下面我要將上述的討論帶入到一個特殊的領域:親密關係。考慮一對男女,當他們進入到這戀愛的親密關係之中,當他們對彼此的稱呼變成「寶貝」、「親愛的」、「男女朋友」的時候,這無非是對對方相對於自己的位置進行歸類罷了!如果我把一個女人稱作自己的「女朋友」,而她稱我爲「男朋友」,這對我、對她來說都意味着什麼?事實上,在我們第一次戀愛的時候,這個問題對我們來說似乎是沒有答案的,因爲我們都遭遇了一個對我們來說幾乎完全陌生的屬類概念。是在初戀(以及之後的戀愛)的經驗之中,我們慢慢發掘出了「男女朋友」這一屬類的內涵。正如我此前寫的:
我對愛的定義是她以行動賜予的。她是我的愛的標準制定者。她是一本怎麼都改不掉的憲章。她是一隻重重的錨。
初戀的特殊性也由此體現。在我擁有第一個「女朋友」的時候,在我的世界裏,「女朋友」和她的名字是同義語,她們幾乎是互相定義了彼此。只有在第一段戀情結束時,這種對應才猛然結束;然而此時,我對「女朋友」這一屬類的定義,已經被我們的經歷所框定了!此後的經歷的所有戀情,都充其量是在這一基礎上進行修訂罷了。

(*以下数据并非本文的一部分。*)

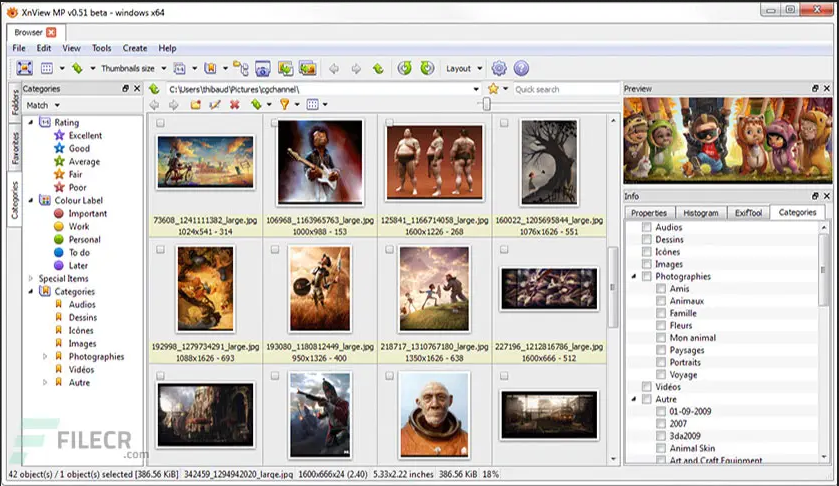Image resolution: width=839 pixels, height=486 pixels.
Task: Check the Paysages category checkbox
Action: (x=661, y=350)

這裏就產生了接下來一個矛盾。如果我和另外一個女人分別有過一些戀愛經歷,而我們步入戀愛關係時,會發生什麼?一方面,我會渴求成爲她的「男朋友」,因爲這個詞象徵着我在她身邊的無可替代的位置;但另一方面,我又是多麼憎恨自己被她歸類爲「男朋友」,尤其是這個屬類在她的世界中已經不再是單元素集合了!被她稱爲自己的「男朋友」,就意味着她會把我與她的所有前任在她的認知之中劃爲一類來對待。這不是她的錯,因爲這是我們認知世界的本能——考慮前文樹和狼的例子。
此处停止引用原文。